After Truancy

The way we practiced paradise – scattering seeds in the breeze – opening mystery beyond every word or silence. That was the only real thing I am going to remember about this life.

*

Chickadees return to the pines after summer truancy. I missed them more when I heard their song out of the blue. Out of the green?

Abba Antony recommends: in whatever place you live, do not easily leave. Michigan – Kenya – Suburbia – to what end, Abba? I think Merton would ask us to become a stranger. Root into homelessness.
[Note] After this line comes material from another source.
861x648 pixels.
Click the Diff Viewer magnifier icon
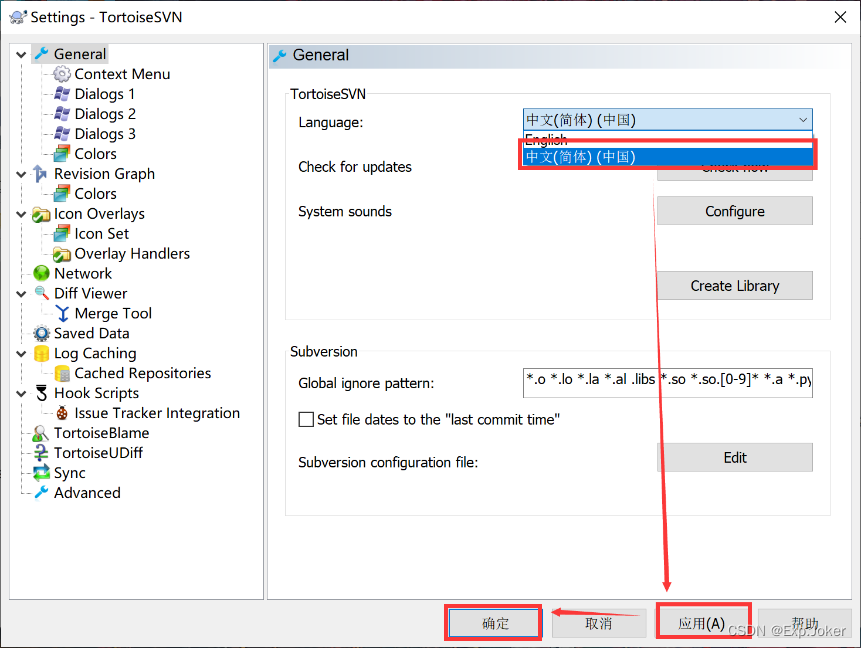(x=41, y=294)
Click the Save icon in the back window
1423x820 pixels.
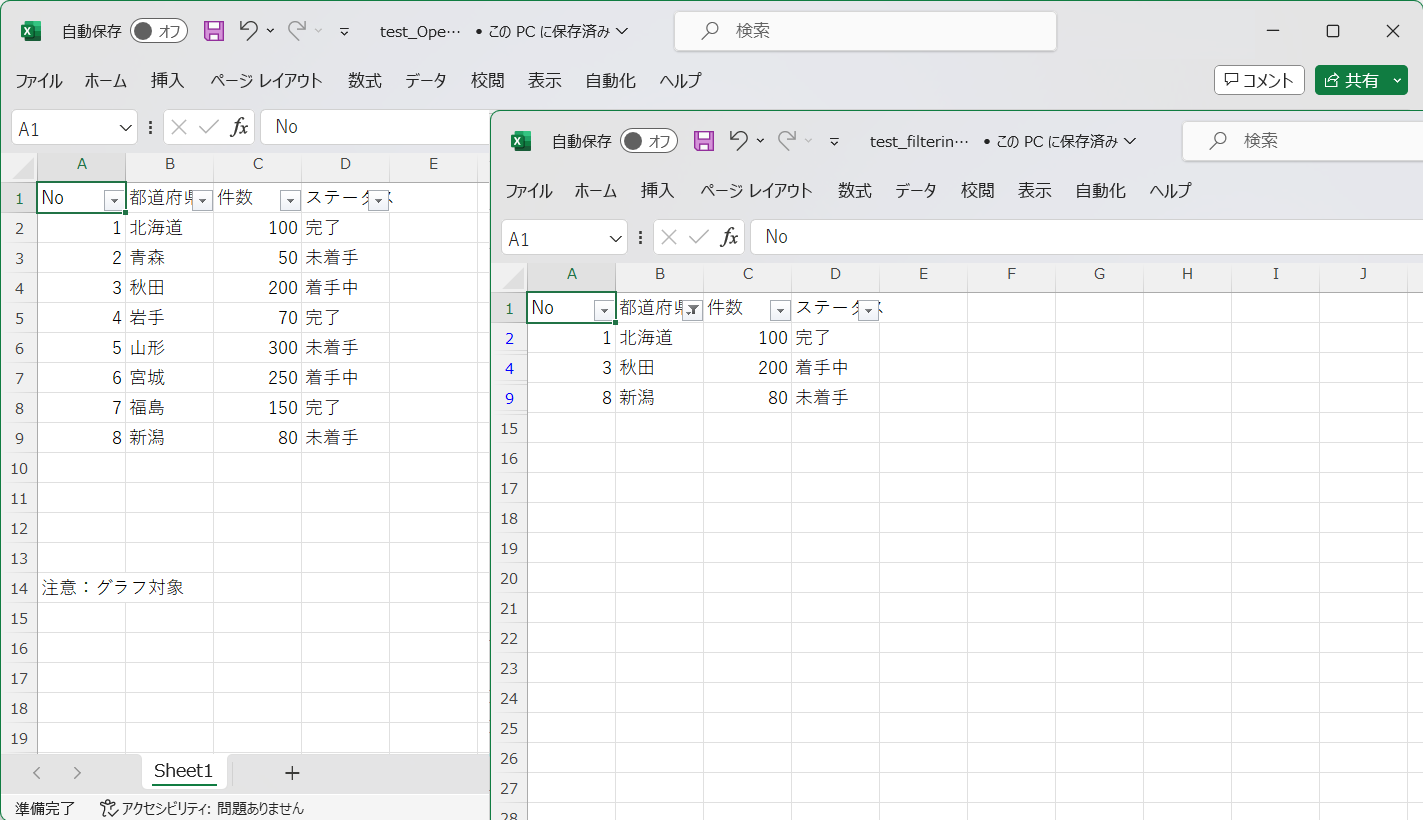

At the library, I met a woman living with cerebral palsy who was taken in by Mother Theresa at birth, adopted and brought to the United States. She lives in wheel chair and has been experiencing homeless for three years. I felt the paradox of her relinquishment of all security being utterly tied up with what it means to find the way home. She is home in no place and yet, in the heart of our encounter of one another, I suddenly knew home.

This on repeat.

*

Cresting lazy hills on a longer drive. Moving into sunrise seems entirely different than driving into sunset. Yet it is the same sun – same earth – same confluence of light and darkness parading as “my life.” How long has humanity been obsessed with purpose? The practice of living free from care echoes the depth I knew in that short paradise we tasted beyond.

The distance makes a difference only if there is insistence; I made that up a thousand lifetimes ago.